-- EXERCISE OBJECTIVE --
When you answer, copy every line of the listing below exactly.

-- DATASET RECORDS --

- - -

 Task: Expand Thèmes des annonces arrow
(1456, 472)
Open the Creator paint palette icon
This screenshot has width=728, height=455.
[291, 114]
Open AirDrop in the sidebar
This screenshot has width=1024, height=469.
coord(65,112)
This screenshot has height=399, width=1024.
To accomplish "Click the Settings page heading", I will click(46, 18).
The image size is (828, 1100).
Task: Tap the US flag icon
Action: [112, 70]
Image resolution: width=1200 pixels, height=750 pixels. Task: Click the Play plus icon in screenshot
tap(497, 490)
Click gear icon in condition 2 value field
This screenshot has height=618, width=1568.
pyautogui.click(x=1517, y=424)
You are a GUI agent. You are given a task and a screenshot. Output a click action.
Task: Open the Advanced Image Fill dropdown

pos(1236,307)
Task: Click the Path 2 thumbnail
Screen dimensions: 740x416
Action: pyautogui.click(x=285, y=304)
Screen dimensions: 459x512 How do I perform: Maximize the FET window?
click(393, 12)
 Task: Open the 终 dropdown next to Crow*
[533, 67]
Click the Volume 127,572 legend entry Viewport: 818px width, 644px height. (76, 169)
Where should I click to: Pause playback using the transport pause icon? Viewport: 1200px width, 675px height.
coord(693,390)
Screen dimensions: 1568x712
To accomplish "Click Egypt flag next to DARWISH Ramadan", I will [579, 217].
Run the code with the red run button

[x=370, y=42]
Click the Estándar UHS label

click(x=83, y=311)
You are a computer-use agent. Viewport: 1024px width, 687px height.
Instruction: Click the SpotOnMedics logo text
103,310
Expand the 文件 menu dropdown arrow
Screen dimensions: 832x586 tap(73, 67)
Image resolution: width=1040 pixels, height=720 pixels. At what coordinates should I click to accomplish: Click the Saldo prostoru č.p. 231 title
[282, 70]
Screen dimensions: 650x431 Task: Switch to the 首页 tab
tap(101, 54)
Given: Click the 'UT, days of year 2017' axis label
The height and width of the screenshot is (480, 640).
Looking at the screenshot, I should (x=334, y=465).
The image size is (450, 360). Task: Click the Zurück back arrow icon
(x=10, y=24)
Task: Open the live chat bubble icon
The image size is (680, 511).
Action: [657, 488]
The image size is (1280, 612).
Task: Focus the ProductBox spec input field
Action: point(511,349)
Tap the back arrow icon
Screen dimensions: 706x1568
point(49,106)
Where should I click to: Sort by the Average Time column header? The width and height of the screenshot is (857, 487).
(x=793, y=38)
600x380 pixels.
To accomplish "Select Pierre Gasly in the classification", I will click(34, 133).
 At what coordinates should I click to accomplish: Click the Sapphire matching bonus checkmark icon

- - -

-- RESPONSE TO THIS EXERCISE --
 Task: Expand Thèmes des annonces arrow
(1456, 472)
Open the Creator paint palette icon
This screenshot has width=728, height=455.
[291, 114]
Open AirDrop in the sidebar
This screenshot has width=1024, height=469.
coord(65,112)
This screenshot has height=399, width=1024.
To accomplish "Click the Settings page heading", I will click(46, 18).
The image size is (828, 1100).
Task: Tap the US flag icon
Action: [112, 70]
Image resolution: width=1200 pixels, height=750 pixels. Task: Click the Play plus icon in screenshot
tap(497, 490)
Click gear icon in condition 2 value field
This screenshot has height=618, width=1568.
pyautogui.click(x=1517, y=424)
You are a GUI agent. You are given a task and a screenshot. Output a click action.
Task: Open the Advanced Image Fill dropdown

pos(1236,307)
Task: Click the Path 2 thumbnail
Screen dimensions: 740x416
Action: pyautogui.click(x=285, y=304)
Screen dimensions: 459x512 How do I perform: Maximize the FET window?
click(393, 12)
 Task: Open the 终 dropdown next to Crow*
[533, 67]
Click the Volume 127,572 legend entry Viewport: 818px width, 644px height. (76, 169)
Where should I click to: Pause playback using the transport pause icon? Viewport: 1200px width, 675px height.
coord(693,390)
Screen dimensions: 1568x712
To accomplish "Click Egypt flag next to DARWISH Ramadan", I will [579, 217].
Run the code with the red run button

[x=370, y=42]
Click the Estándar UHS label

click(x=83, y=311)
You are a computer-use agent. Viewport: 1024px width, 687px height.
Instruction: Click the SpotOnMedics logo text
103,310
Expand the 文件 menu dropdown arrow
Screen dimensions: 832x586 tap(73, 67)
Image resolution: width=1040 pixels, height=720 pixels. At what coordinates should I click to accomplish: Click the Saldo prostoru č.p. 231 title
[282, 70]
Screen dimensions: 650x431 Task: Switch to the 首页 tab
tap(101, 54)
Given: Click the 'UT, days of year 2017' axis label
The height and width of the screenshot is (480, 640).
Looking at the screenshot, I should (x=334, y=465).
The image size is (450, 360). Task: Click the Zurück back arrow icon
(x=10, y=24)
Task: Open the live chat bubble icon
The image size is (680, 511).
Action: [657, 488]
The image size is (1280, 612).
Task: Focus the ProductBox spec input field
Action: point(511,349)
Tap the back arrow icon
Screen dimensions: 706x1568
point(49,106)
Where should I click to: Sort by the Average Time column header? The width and height of the screenshot is (857, 487).
(x=793, y=38)
600x380 pixels.
To accomplish "Select Pierre Gasly in the classification", I will click(34, 133).
 At what coordinates should I click to accomplish: Click the Sapphire matching bonus checkmark icon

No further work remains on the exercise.